2. Enter the folder name as mwaa/blog/partition_dt=YYYY-MM-DD/, replacing YYYY-MM-DD with the actual date to be used for the partition.
3. Choose Create folder to confirm.
Upload the sample data files from the location to the s3 raw bucket prefix.
As soon as the files are uploaded, the on_put object event on the raw bucket invokes thebdb4834_mwaa_trigger_process_s3_files lambda which triggers the process_raw_to_formatted_stg MWAA DAG.
1. In the Airflow UI, choose the process_raw_to_formatted_stg DAG to view execution status. This DAG converts the file formats to parquet and typically completes within a few seconds.
2. (Optional) To check the Lambda execution details:
  1. On the AWS Lambda Console, choose Functions in the navigation pane.
  2. Select the function named bdb4834_mwaa_trigger_process_s3_files.
Validate the parquet files are created in formatted bucket (bucket name starting with bdb4834-formatted) under the respective data object prefix.
Before proceeding further, re-upload the Lake Formation metadata file in MWAA bucket.

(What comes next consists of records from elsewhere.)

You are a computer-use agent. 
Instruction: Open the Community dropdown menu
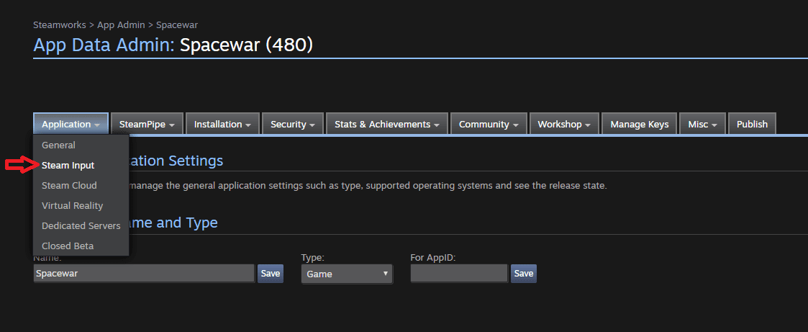[489, 124]
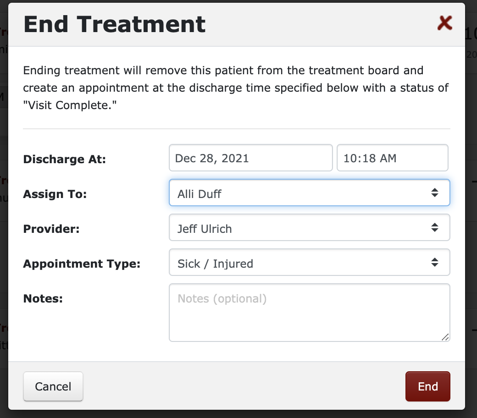Expand the Provider dropdown showing Jeff Ulrich
Screen dimensions: 477x418
tap(303, 227)
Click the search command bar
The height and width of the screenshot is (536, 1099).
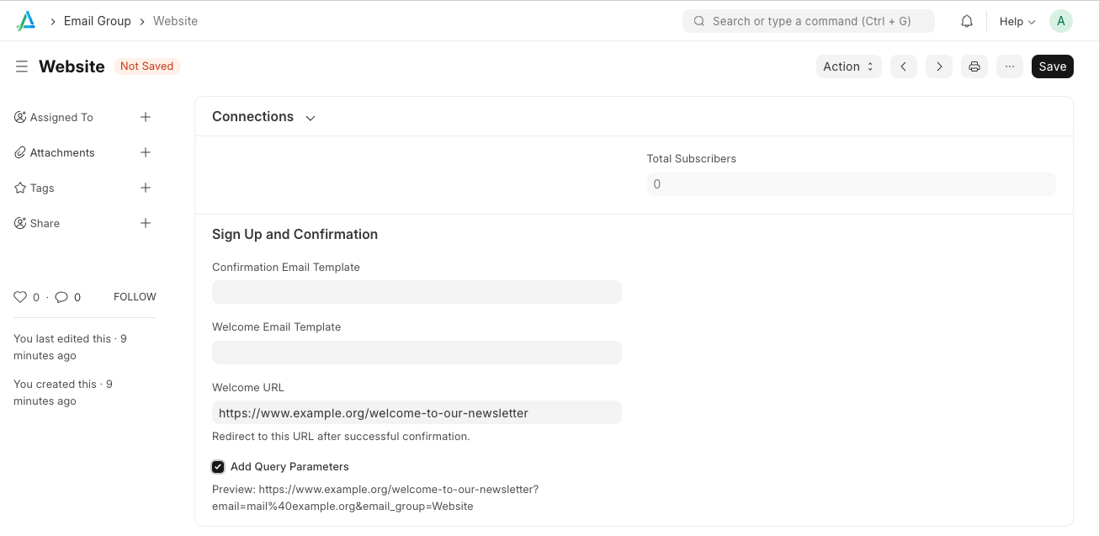tap(808, 21)
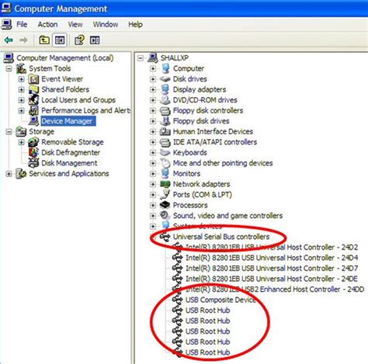Toggle the Show/Hide Console Tree icon

tap(60, 40)
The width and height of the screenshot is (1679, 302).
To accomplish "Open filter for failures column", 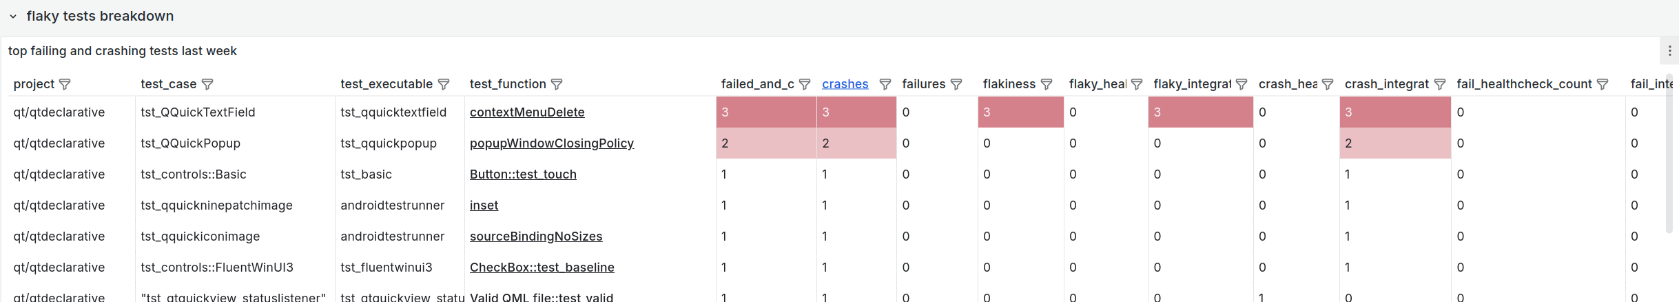I will (x=956, y=84).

1. Open the S3 console, choose General purpose buckets in the navigation pane.
2. Search for the bucket starting with bdb4834-mwaa-bucket
3. Choose the bucket name and go to the lakeformation prefix. Download the file named lf_tags_metadata.json. Now, re-upload the same file to the same location.
  Note: This re-upload is necessary because the Lambda function is configured to trigger on file arrival. When the resources were initially created by the CloudFormation stack, the files were simply moved to S3 and did not trigger the Lambda. Re-uploading the file ensures the Lambda function is executed as intended.
4. As soon as the file is uploaded, the on_put object event on the MWAA bucket invokes the lf_tags_automation lambda, which creates the Lake Formation (LF) tags as defined in the metadata file and grants access to the specified AWS Identity and Access Management (IAM) roles for read/write.
5. Validate that the LF-Tags have been created by visiting the Lake Formation Console. In the left navigation pane, choose Permissions, and then select LF-Tags and permissions.
Now, run the crawler DAG to create/update the catalog tables: crawler-daily-run
1. In the Airflow UI select the crawler-daily-run DAG and choose Trigger DAG to execute it.
2. This DAG is configured to trigger Glue Crawler which crawls the formatted_stg prefix under the bdb4834-formatted s3 bucket to create catalog tables as per the prefixes available under the formatted_stg prefix.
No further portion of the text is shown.